John: Audience matters, as Rebecca is fond of mentioning on this podcast.

Rebecca: I almost did it earlier but I…

John: Well, I did it for you this time.

Rebecca: …I contained myself. [LAUGHTER]

John: But, It is important.

Robin: And it’s exciting, I mean, honestly, it’s just exciting because you do realize when you start thinking this way that it is again gonna change everything, right, you’re not just gonna put a caption on your video, it’s gonna be like every single thing is gonna change and that’s why it’s also important to say like, “Here’s how I still suck,” because you can’t just decide to do this and then be done. I’m just learning every single day, I’m messing up every single day and I think it’s better to kind of own that and think of it as a process, which is really invigorating.

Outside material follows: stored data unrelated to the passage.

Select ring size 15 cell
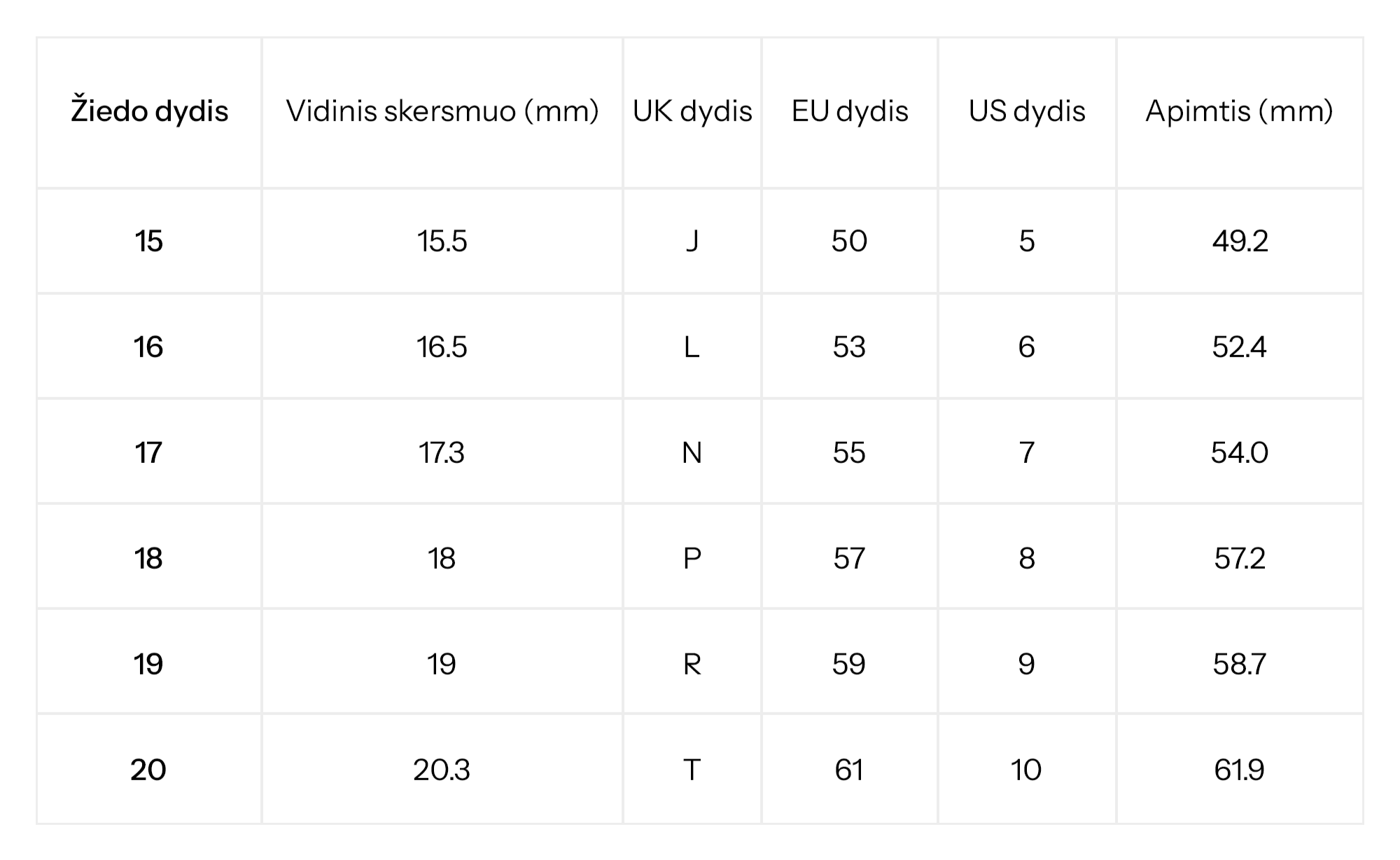click(148, 242)

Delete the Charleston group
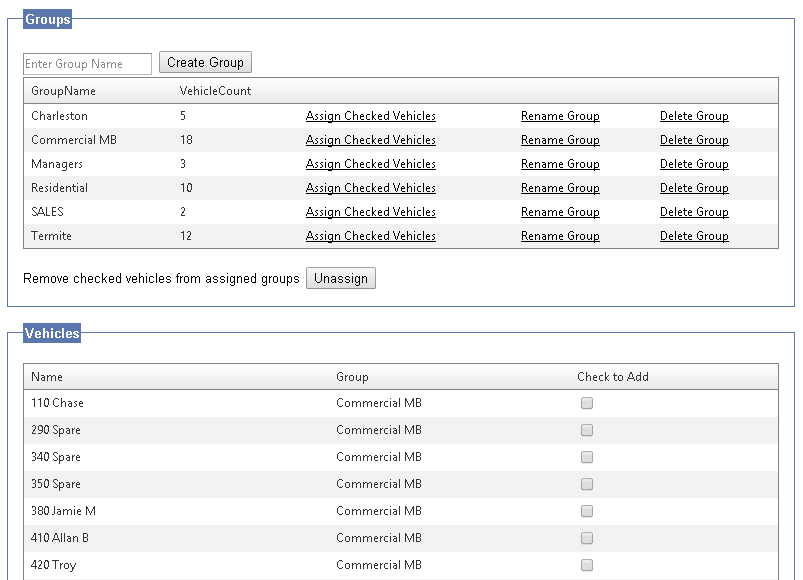[x=694, y=116]
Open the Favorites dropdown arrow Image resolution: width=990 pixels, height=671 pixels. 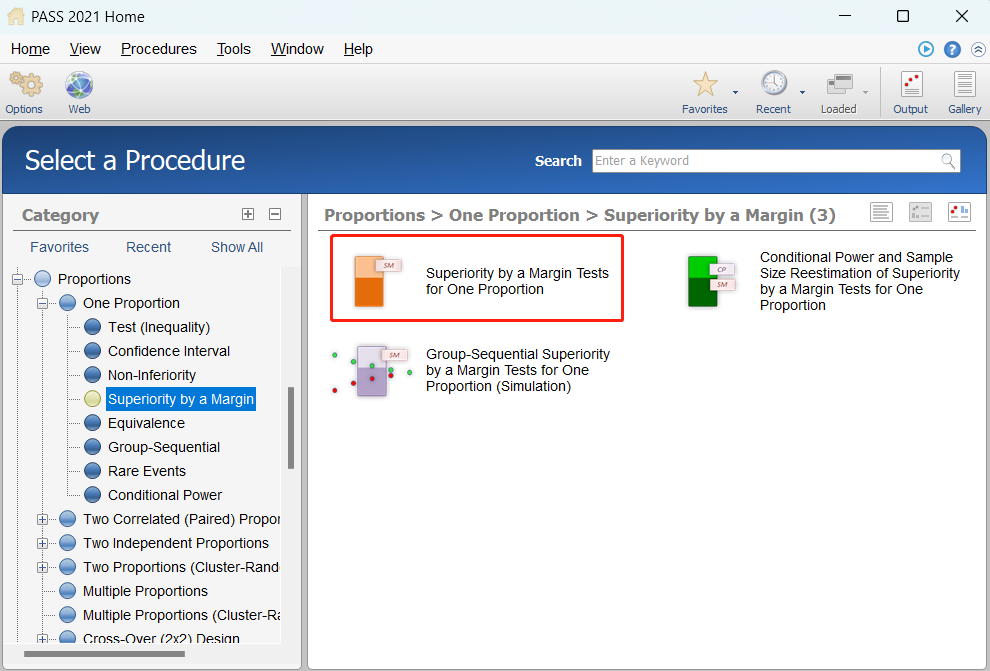(x=735, y=92)
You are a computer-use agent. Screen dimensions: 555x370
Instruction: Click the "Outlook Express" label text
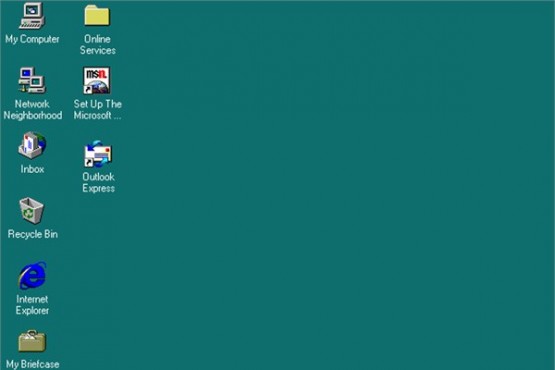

Rebecca: To speaking about the process, how would someone get started? What advice would you give someone who is inspired to be more open in their process and the way that they teach and what they put out in the world? What’s the first step?

Robin: Well, the first thing I might encourage people to think about is what excites or interests you here? I think starting with a thing is not really the way to start. So, for example, a lot of times people will come down into our teaching and learning center (where my office is co-located—in the teaching and learning center). So, people will come down—“I need to start a blog with my students”—“Oh, okay, we can help you with that, why do you want to do a blog? “I don’t know; everybody’s blogging.” “Okay, we got to blog.” You really don’t have to blog; you could blog, we could help you, but I think having a sense of the goal: do you want to connect your students out to their communities? Do you feel like that would be valuable for your students? Would you like to lower some access barriers for your students? For me, there’s a lot of excitement that happens when I think about the hardships that we face in public education and trying to make a case for working in more public ways and what public work looks like, so I tried to start with what might excite faculty. So, you can do that on a one-on-one level or when I talk to large groups of faculty I usually start by helping them understand some of the implications of the high cost of textbooks, so if you just say to a faculty member, “That textbook costs a lot,” it’s too abstract. Usually they’ll just say, okay, this was 200 dollars and this one is $180; I’ve picked the 180 dollar textbook, I’m a good person… and they are… but showing them some of the data on what happens to students who can’t afford textbooks, and we have that data collected now and you can reach out to your librarians to access that data really quickly, talking about that with faculty and helping them see this as a social justice issue that impacts whether their students will pass classes, take credits, graduate from college, that I have found is persuasive, but then also talking about engaging their students in the world, really helping them to contribute rather than just consume, become better critical thinkers, all of those things are persuasive. Saying faculty don’t care about cost… I think first of all is not super true, but it’s also like we’re told all the time as faculty, cut costs. Cutting costs does not do wonderful things for learning most of the time. The things we’re asked to cut, especially in our public institutions right now. The age of austerity is decimating to innovation, in my opinion.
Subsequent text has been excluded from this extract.